What Is the Gold/Silver Ratio?
The gold/silver ratio measures the number of ounces of silver required to purchase one ounce of gold. By measuring the change in the gold/silver ratio over time, investors hope to estimate the relative valuations of the two precious metals, thus informing their decisions of which metal to buy or sell at any given time.
- The gold/silver ratio measures the price of gold relative to silver.
- The ratio is used by investors as a gauge of the relative valuation of the two metals, which can help inform buy and sell decisions.
- During the Roman Empire, 12 ounces of silver bought 1 ounce of gold.
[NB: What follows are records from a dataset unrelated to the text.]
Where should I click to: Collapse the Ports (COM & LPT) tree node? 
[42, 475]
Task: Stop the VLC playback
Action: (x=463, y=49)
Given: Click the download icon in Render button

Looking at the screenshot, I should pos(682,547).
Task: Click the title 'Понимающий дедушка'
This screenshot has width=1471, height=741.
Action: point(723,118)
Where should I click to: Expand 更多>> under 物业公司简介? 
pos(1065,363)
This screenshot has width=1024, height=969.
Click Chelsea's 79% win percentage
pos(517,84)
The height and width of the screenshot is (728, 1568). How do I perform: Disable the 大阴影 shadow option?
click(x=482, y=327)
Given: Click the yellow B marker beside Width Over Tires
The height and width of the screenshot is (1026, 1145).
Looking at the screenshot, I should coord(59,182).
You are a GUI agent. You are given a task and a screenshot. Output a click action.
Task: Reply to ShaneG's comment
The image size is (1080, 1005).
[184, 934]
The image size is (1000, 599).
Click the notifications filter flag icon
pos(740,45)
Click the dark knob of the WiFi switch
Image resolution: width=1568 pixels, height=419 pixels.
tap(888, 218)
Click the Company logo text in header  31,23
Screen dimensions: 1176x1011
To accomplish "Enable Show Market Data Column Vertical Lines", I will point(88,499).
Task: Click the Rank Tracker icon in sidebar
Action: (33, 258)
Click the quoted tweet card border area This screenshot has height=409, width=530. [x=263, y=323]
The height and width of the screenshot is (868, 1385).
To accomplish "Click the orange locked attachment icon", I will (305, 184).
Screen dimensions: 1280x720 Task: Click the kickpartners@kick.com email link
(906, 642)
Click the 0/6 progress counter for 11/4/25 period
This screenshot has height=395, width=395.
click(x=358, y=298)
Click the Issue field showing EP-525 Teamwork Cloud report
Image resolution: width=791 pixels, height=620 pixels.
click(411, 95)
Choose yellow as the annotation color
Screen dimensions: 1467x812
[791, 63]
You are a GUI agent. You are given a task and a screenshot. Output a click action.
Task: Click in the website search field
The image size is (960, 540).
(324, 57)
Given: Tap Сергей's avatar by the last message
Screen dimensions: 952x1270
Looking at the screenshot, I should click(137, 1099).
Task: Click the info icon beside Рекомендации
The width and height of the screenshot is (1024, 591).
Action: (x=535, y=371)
How the Gold/Silver Ratio Works
Because gold and silver prices change based on the law of supply and demand, the gold/silver ratio has fluctuated over time. Before the adoption of the fiat currency system, national currencies were often backed by gold or silver. This meant the gold/silver ratio was far more stable in the past than it is today. Indeed, it would often be fixed at specified exchange rates relative to units of national currency. These exchange rates would change based on the perceived economic strength of the nation in question.
In 1913, the Federal Reserve was required to hold gold equal to 40 percent of the value of the currency it had issued. A significant change occurred in 1933, when President Franklin D. Roosevelt suspended the gold standard to stem redemptions of gold from the Fed. This, along with other measures, weakened the link between the dollar's value and gold. Many observers view this event as the moment when the U.S. dollar became a de-facto fiat currency, after which the role of governments in setting the price of gold and silver steadily declined.
Real World Example of the Gold/Silver Ratio
To illustrate the gold/silver ratio, consider a scenario in which gold is trading at $1,500 per ounce and silver is trading at $15 per ounce. The gold/silver ratio would be 100, because it would take 100 ounces of silver to purchase 1 ounce of gold.
As of December 2020, the gold/silver ratio was about 75, down from 114 in April 2020. The ratio has steadily climbed since reaching a nadir of 31 in April 2011.
Interestingly, because precious metals have been prized commodities for thousands of years, it is possible to calculate approximate gold/silver ratios within some ancient economies. For example, during the Roman Empire, the gold/silver ratio was often fixed at 12:1.